Dhantala is a village in the Ranaghat II CD block in the Ranaghat subdivision of  the Nadia district in the state of West Bengal, India.

Geography

Location
Dhantala is located at .

Area overview
Nadia district is mostly alluvial plains lying to the east of Hooghly River, locally known as Bhagirathi. The alluvial plains are cut across by such distributaries as Jalangi, Churni and Ichhamati. With these rivers getting silted up, floods are a recurring feature. The Ranaghat subdivision has the Bhagirathi on the west, with Purba Bardhaman and Hooghly districts lying across the river. Topographically, Ranaghat subdivision is spread across the Krishnanagar-Santipur Plain, which occupies the central part of the district, and the Ranaghat-Chakdaha Plain, the low-lying area found in the south-eastern part of the district. The Churni separates the two plains. A portion of the east forms the boundary with Bangladesh. The lower portion of the east is covered by a portion of the North 24 Parganas district. The subdivision has achieved reasonably high urbanisation. 41.68% of the population lives in urban areas and 58.32% lives in rural areas.

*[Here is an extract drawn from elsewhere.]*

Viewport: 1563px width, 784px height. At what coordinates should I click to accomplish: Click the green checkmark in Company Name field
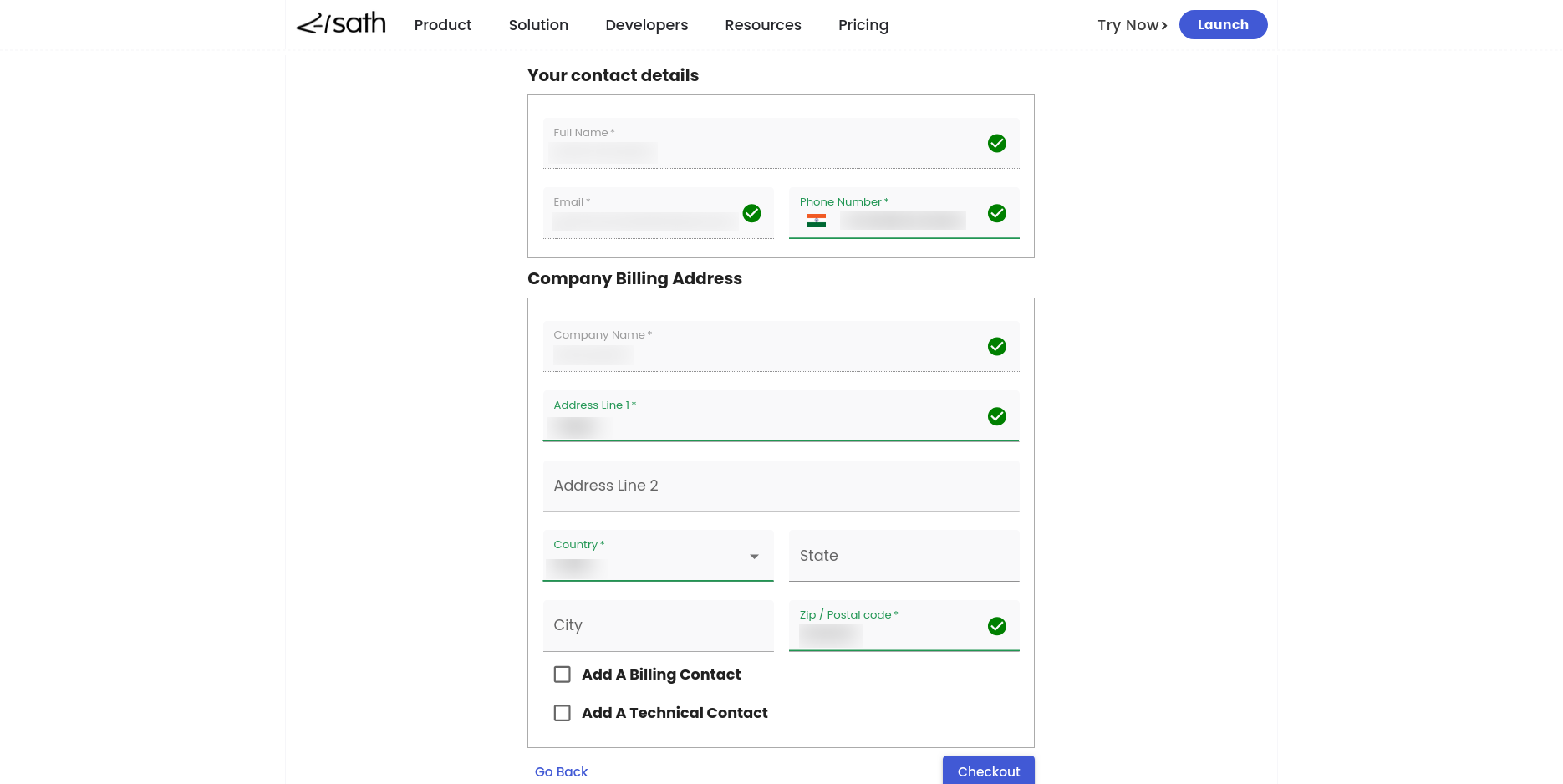coord(996,346)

Note: The map alongside presents some of the notable locations in the subdivision. All places marked in the map are linked in the larger full screen map. All the four subdivisions are presented with maps on the same scale – the size of the maps vary as per the area of the subdivision.

Demographics
According to the 2011 Census of India, Dhantala had a total population of 9,095, of which 4,730 (52%) were males and 4,365 (48%) were females. Population in the age range 0–6 years was 887. The total number of literate persons in Dhantala was 6,332 (77.14% of the population over 6 years).

Civic administration

Police station
Dhantala and Gangnapur police stations have jurisdiction over Cooper's Camp and Ranaghat II CD block. The total area covered by the Dhantala police station is 206 km2 and the population covered is 180,725 (2001 census). 12 km of Bangladesh-India border is part of the PS area.

Transport
Dhantala is on the Ranaghat-Duttapulia road.

Dhantala connects with Krishnanagar, Bangaon and Bangladesh through this road. Ranaghat-Dhantala-Krishnanagar, Ranaghat-Dhantala-Aishmali-Bangoan, Ranaghat-Dhantala-Majhdia bus services are available. TATA Magic, electric rickshaw are available for local transport.

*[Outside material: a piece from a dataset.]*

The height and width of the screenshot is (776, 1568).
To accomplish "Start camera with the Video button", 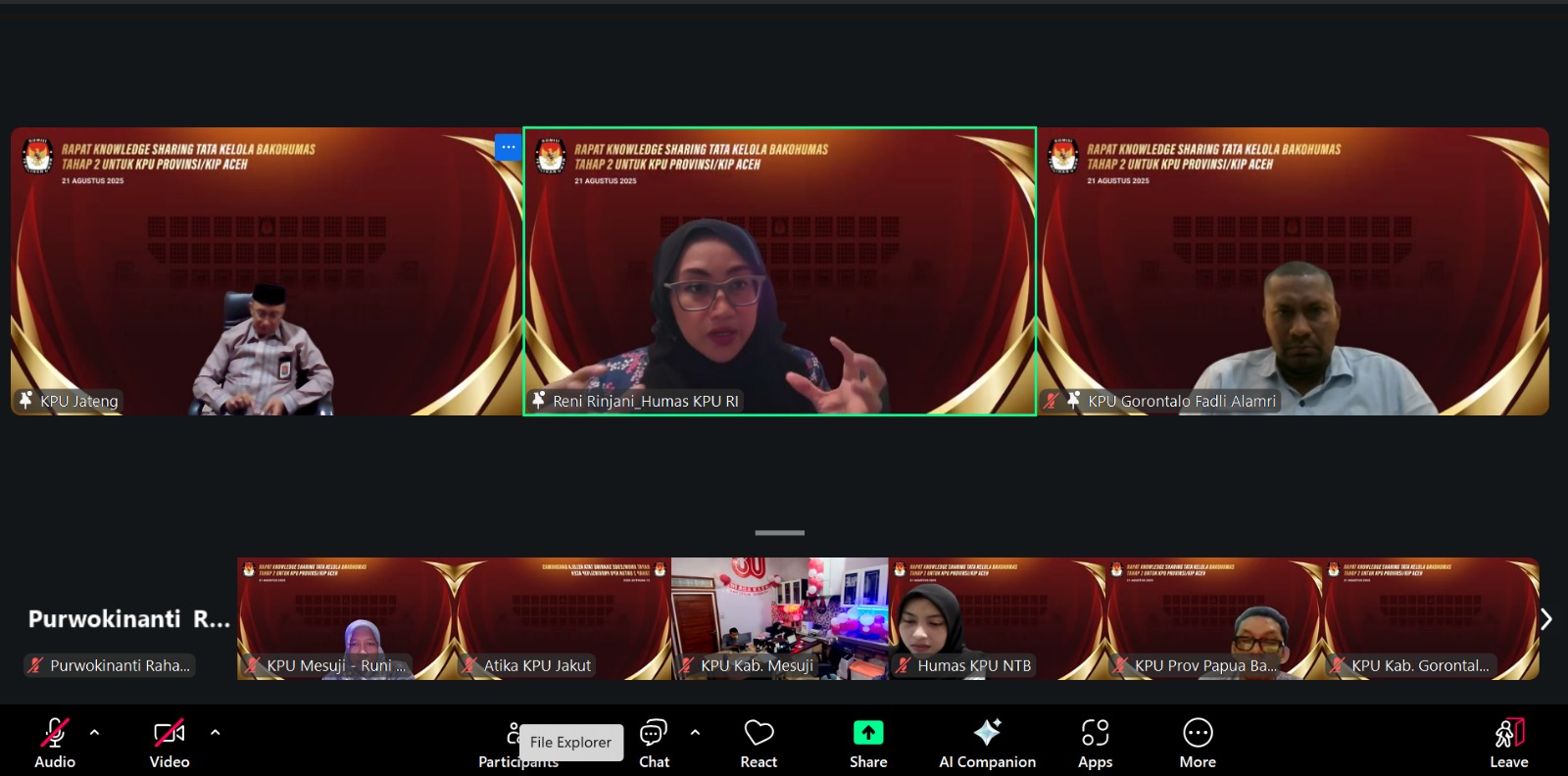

Nearest railway stations are Ranaghat Junction railway station and Bankimnagar railway station.

Education
Pritilata Waddedar Mahavidyalaya was established at Panikhali in 2007. It was founded as a women's college but later became co-educational. It is a government aided general degree college.
Panchberia ITI college established in 2017.

Healthcare
Aranghata Rural Hospital and Duttaphulia Rural Hospital, with 30 beds at Aranghata, is the major government medical facility in the Ranaghat II CD block.